CONSIGNES À SUIVRE → Recopiez ces lignes sans rien modifier, en partant du début des entrées et en terminant par la ligne qui contient "click(x=595, y=536)", celle-ci comprise.

Données de localisation des éléments et du texte →
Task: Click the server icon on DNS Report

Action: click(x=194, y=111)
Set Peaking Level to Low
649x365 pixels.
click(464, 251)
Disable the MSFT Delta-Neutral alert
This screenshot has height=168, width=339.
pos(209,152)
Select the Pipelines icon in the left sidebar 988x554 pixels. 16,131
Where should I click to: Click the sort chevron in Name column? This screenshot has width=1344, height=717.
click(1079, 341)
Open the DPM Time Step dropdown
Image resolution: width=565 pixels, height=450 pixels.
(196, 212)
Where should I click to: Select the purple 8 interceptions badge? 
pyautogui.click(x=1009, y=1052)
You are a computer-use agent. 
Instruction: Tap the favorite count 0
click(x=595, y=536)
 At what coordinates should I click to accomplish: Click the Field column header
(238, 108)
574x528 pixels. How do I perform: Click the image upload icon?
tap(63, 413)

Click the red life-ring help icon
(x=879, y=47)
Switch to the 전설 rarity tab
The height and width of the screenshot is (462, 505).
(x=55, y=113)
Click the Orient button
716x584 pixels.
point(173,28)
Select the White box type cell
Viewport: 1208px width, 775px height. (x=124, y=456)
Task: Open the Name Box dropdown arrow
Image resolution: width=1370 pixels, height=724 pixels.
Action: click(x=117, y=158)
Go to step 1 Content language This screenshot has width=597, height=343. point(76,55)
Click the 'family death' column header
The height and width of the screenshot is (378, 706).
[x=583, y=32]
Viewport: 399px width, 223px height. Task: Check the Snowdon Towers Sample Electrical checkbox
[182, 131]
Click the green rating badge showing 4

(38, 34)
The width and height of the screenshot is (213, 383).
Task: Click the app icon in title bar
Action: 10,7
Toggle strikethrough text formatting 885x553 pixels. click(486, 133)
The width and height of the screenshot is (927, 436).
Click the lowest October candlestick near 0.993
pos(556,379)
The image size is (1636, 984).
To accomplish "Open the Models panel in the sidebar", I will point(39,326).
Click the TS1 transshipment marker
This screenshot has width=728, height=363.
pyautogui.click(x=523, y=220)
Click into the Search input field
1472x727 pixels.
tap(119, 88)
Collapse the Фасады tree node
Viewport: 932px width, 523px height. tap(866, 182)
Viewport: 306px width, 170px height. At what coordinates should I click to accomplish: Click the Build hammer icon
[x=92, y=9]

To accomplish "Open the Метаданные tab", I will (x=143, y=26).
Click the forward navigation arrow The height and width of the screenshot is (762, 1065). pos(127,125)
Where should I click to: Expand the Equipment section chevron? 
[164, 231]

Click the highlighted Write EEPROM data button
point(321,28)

RÉPONSE RÉDIGÉE →
Task: Click the server icon on DNS Report

Action: click(x=194, y=111)
Set Peaking Level to Low
649x365 pixels.
click(464, 251)
Disable the MSFT Delta-Neutral alert
This screenshot has height=168, width=339.
pos(209,152)
Select the Pipelines icon in the left sidebar 988x554 pixels. 16,131
Where should I click to: Click the sort chevron in Name column? This screenshot has width=1344, height=717.
click(1079, 341)
Open the DPM Time Step dropdown
Image resolution: width=565 pixels, height=450 pixels.
(196, 212)
Where should I click to: Select the purple 8 interceptions badge? 
pyautogui.click(x=1009, y=1052)
You are a computer-use agent. 
Instruction: Tap the favorite count 0
click(x=595, y=536)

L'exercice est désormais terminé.